Task requirements: From the text on volunteering in Brazil, extract the passage starting with "- Brazil has" and going on through "way of living.".

Text:
Behind the rows of high rise buildings and luxury condos sits the dark reminder that two million of São Paulo’s residents live in favelas -- low-income ‘towns’ built on the edge of urban areas. It’s estimated that 70% of the housing in the city is substandard. Volunteers are needed to perform hands-on physical work with local and international organizations to help build - from the ground up - educational facilities, health centers, and youth centers, providing easier access to education, healthcare, and helping get youth off the street.
Requirements to Volunteer in Brazil
US Citizens are required to get a visa in order to enter Brazil. Visas must be obtained in advance from a Brazilian Embassy or Consulate in your city. Visas upon arrival are not issued in Brazil, and entrance will be refused to anyone not possessing a valid visa.
Tourist visas have limitations and do not allow people to volunteer. Depending on the type of volunteer work you want to do, you will most likely need to obtain a temporary work visa.
Things to Know Before You Go
- Having a basic understanding of Portuguese will allow you to more easily communicate with locals and will make for a more rewarding volunteering opportunity.
- Brazil has a rich food history and is home to many unique and delicious dishes. Rice and beans are two main staples. Street food is very common but it can cause severe illness, as it is often cooked the night before in unsanitary conditions.
- Arriving in Brazil may be a culture shock if you haven’t extensively traveled. You will be confronted with poverty, homelessness, and a different way of living.
- Remember that what you’re doing may not be changing the whole world at that moment, but it’s certainly making a difference in someone’s life.

(Screenshot grounding data)
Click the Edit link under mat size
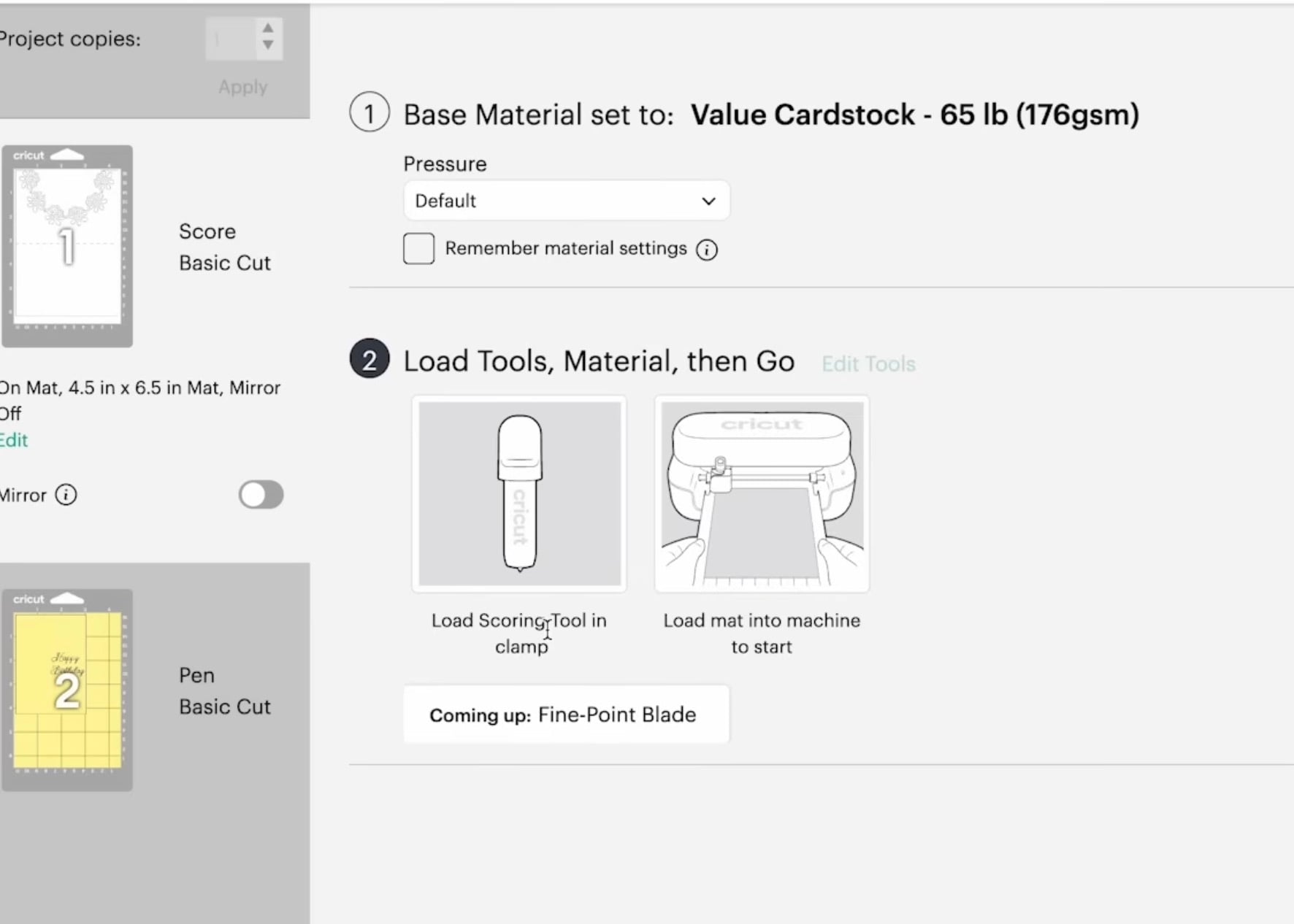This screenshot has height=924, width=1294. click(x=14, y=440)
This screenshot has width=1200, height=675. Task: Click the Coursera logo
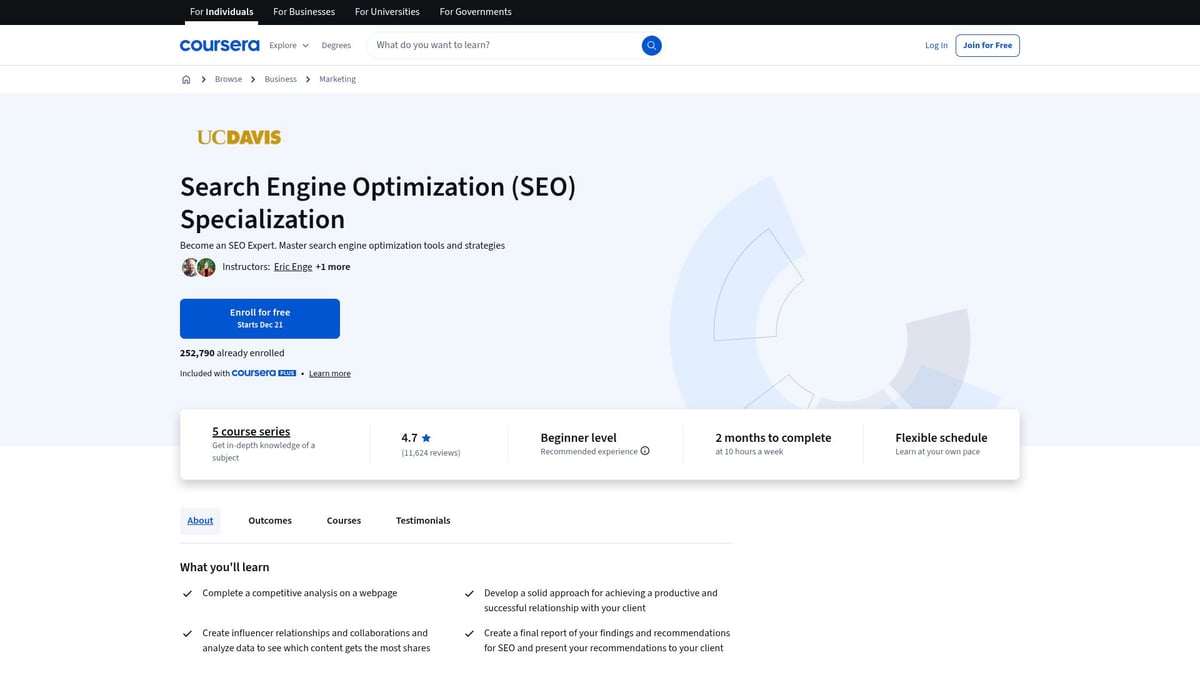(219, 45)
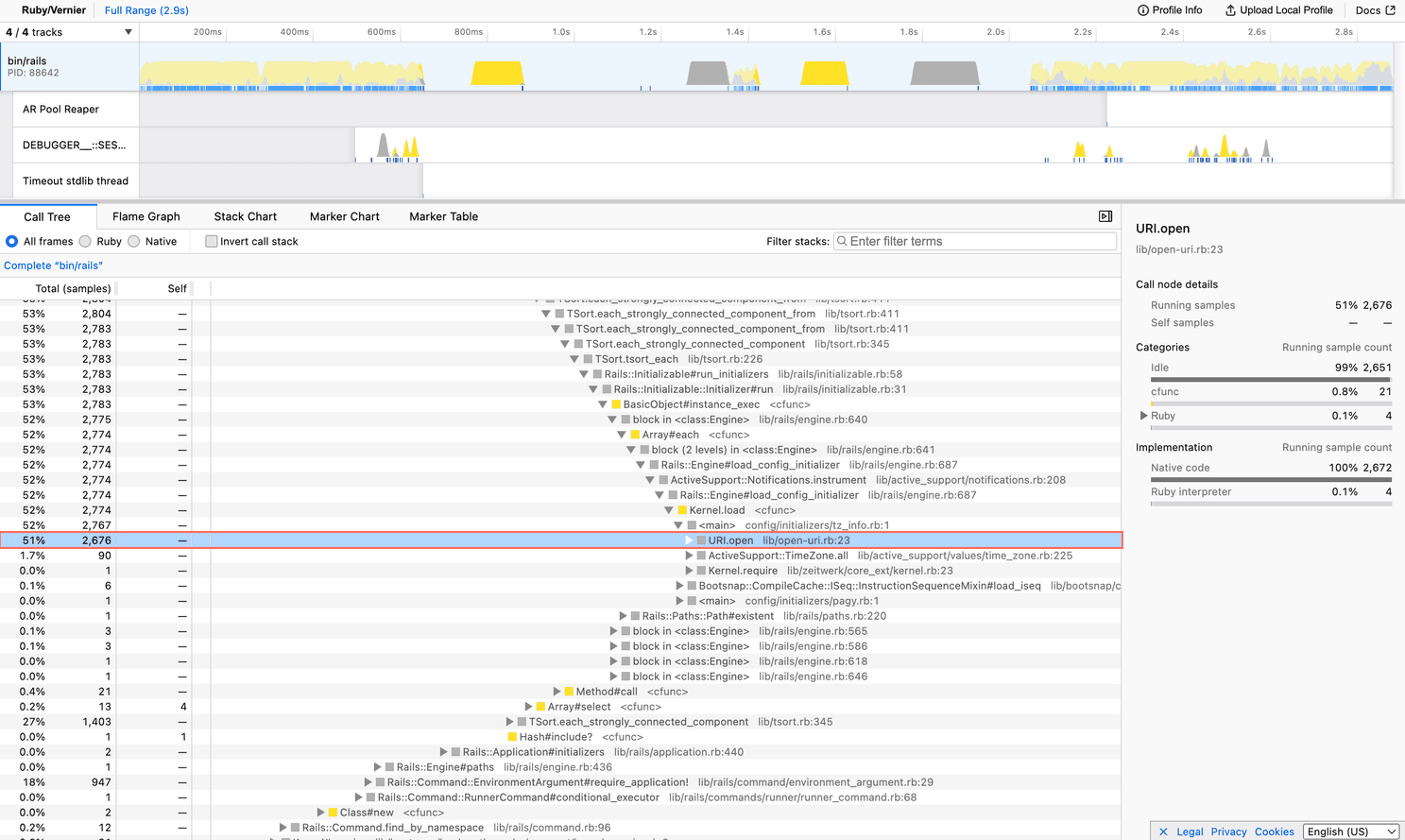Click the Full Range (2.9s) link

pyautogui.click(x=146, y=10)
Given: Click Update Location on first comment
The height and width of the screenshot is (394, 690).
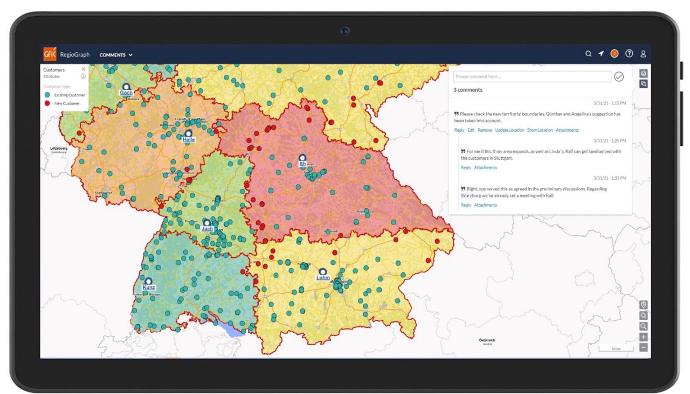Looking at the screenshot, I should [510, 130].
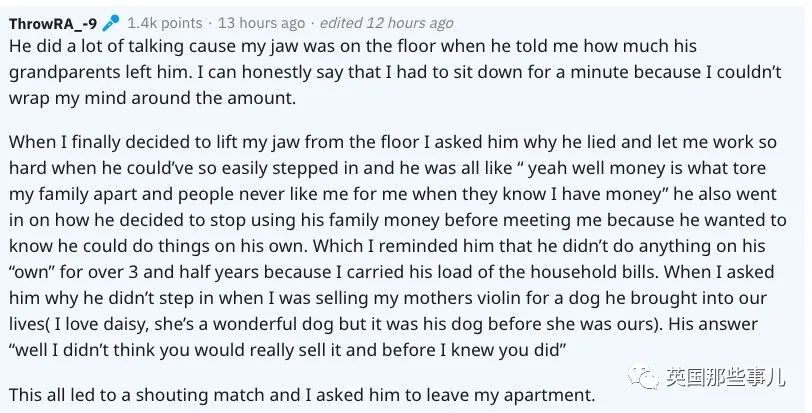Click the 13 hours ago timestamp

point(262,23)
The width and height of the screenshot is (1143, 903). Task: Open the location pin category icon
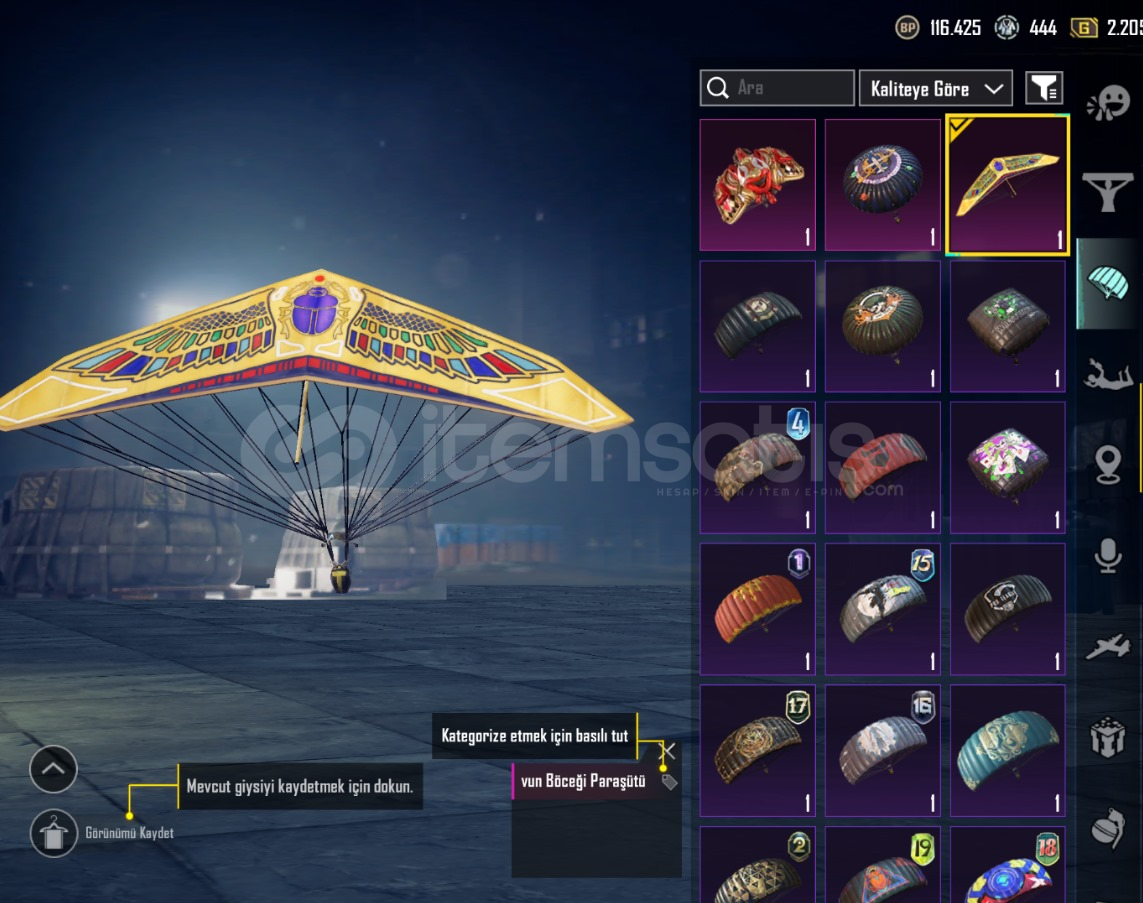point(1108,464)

Answer space:
- Brazil has a rich food history and is home to many unique and delicious dishes. Rice and beans are two main staples. Street food is very common but it can cause severe illness, as it is often cooked the night before in unsanitary conditions.
- Arriving in Brazil may be a culture shock if you haven’t extensively traveled. You will be confronted with poverty, homelessness, and a different way of living.